Slow to react to recent economic downturns and mostly accommodating seasonal and part-year workers situated in high-unemployment regions, this primary pillar of Canada’s social safety net needs to be modernized to more closely align with its original goal of being responsive to negative economic shocks, according to a new report from the C.D. Howe Institute.
In “Correcting Course: Employment Insurance Needs a Redesign to Counter Recessions and Achieve Equity,” authors David Gray and Colin Busby propose reforms to the regime for Canadians to have broader access to benefits that would last for longer durations when labour market conditions deteriorate, such as during unemployment cycles or unanticipated shocks like a pandemic.

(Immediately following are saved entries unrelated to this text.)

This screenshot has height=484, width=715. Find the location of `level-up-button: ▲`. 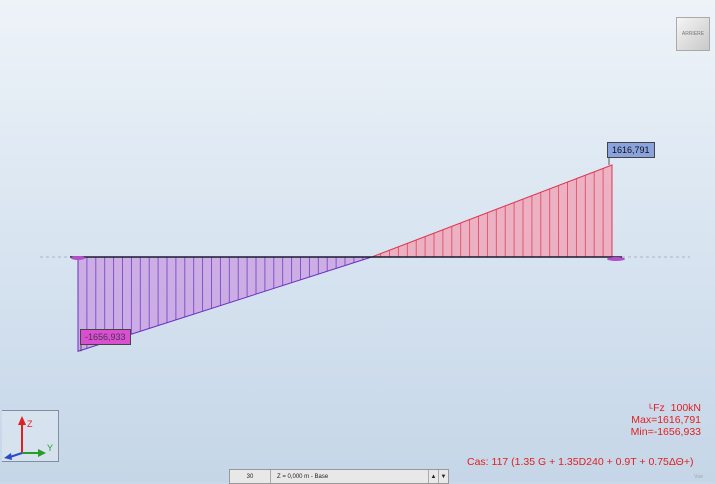

level-up-button: ▲ is located at coordinates (433, 476).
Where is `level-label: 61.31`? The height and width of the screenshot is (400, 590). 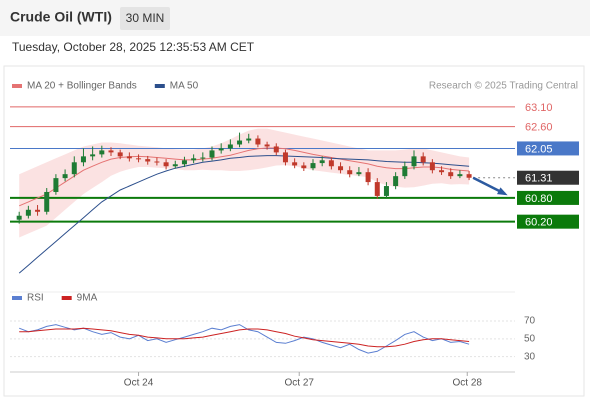 level-label: 61.31 is located at coordinates (539, 179).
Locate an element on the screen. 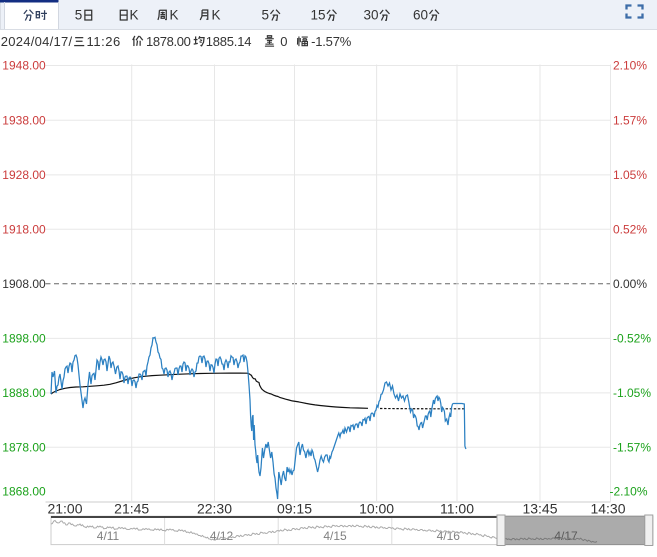 The height and width of the screenshot is (557, 657). svg-text: -0.52% is located at coordinates (632, 339).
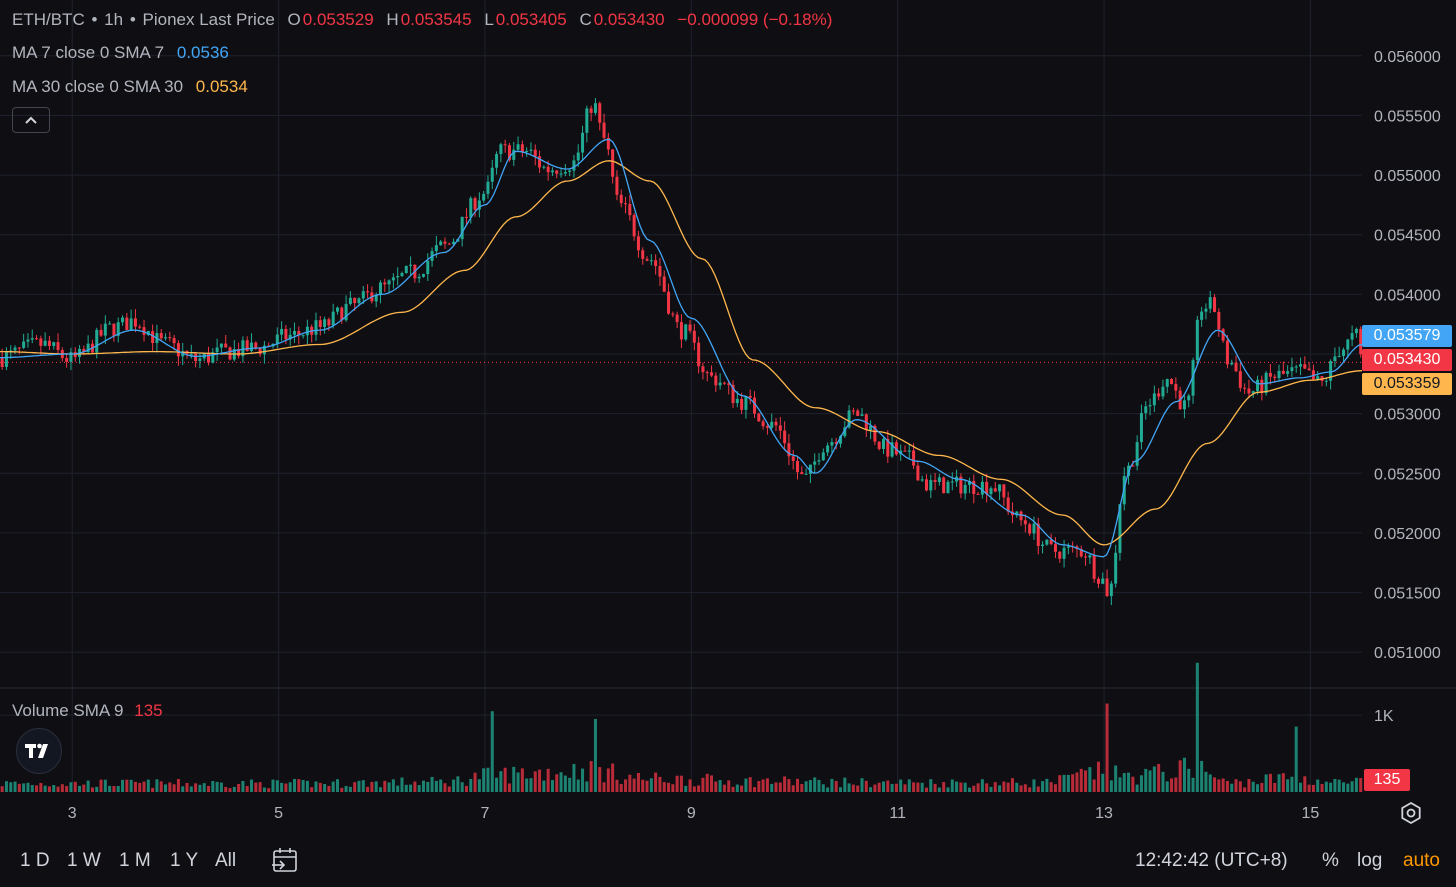 Image resolution: width=1456 pixels, height=887 pixels. What do you see at coordinates (1422, 860) in the screenshot?
I see `auto-toggle: auto` at bounding box center [1422, 860].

The EI regime’s current design bases benefit entitlement durations on unemployment rate levels with the 62 administrative EI regions. However, as unemployment rate levels tend to be persistent across regions over time, the responsiveness of the program to address economic shocks is inadequate, according to the authors.
Analyzing unemployment rates across Canada’s 10 provinces over 13 years, Gray and Busby find approximately 85 percent of the variation in rates reflects between-province differences (layoffs and separations occurring in regions characterized by persistent high unemployment rates and chronic employment instability), while the remaining 15 percent represents changes in unemployment rates over time (layoffs caused by cyclical shocks).
The problematic features inherent to the system include: i) variable entrance requirements that are slow to adjust to increases in unemployment; ii) benefit durations that are also slow to respond to increases in unemployment; and iii) finely divided administrative regions with boundaries that reinforce inequities in access conditions and potential benefit durations.
Notably, the federal government recently held extensive consultations aimed at modernizing the program post-pandemic. Additionally, on various separate occasions since 2004, federal pilot projects were implemented to extend benefits beyond the EI entitlement matrix’s durations, and during the COVID-19 pandemic, the government ensured all regular beneficiaries would have access to a minimum of 26 weeks of benefits, later extending to 50 weeks for claims.
“An indication of a system that isn’t working is one that has been amended when the program is most in need. When the next recession hits, without reform, we’ll be doing the same thing as now with plugging gaps,” says Gray. “We’ll need to target spending to the newly needy.”
To address these issues, Gray and Busby make three key policy recommendations.
They propose implementing uniform or more universal entrance requirements across Canada – one option is to make the temporary threshold of 420 insurable hours introduced during the pandemic quasi-permanent and subject to subsequent evaluation. This would remove the need to revise access criteria during economic shocks.
Monthly changes in provincial unemployment rates as the indicator for labour market conditions to adjust benefit entitlement durations according to unemployment shocks is also recommended. Under this reform, variations in the length of benefit entitlement periods would be driven by changes in unemployment rates instead of levels in given regions. The latter is currently the case.
Finally, to streamline, reduce administrative burden, achieve greater transparency of boundaries and a higher degree of precision in calculating regional unemployment rates, the authors recommend the number of regions be sharply reduced.
Gray and Busby also acknowledge that these changes may require a small increase to EI premiums. “However, the net cost of what we propose depends on the generosity of the revised program rules and the potential savings from increasing benefit durations in a recession and decreasing them in an economic expansion,” says Gray.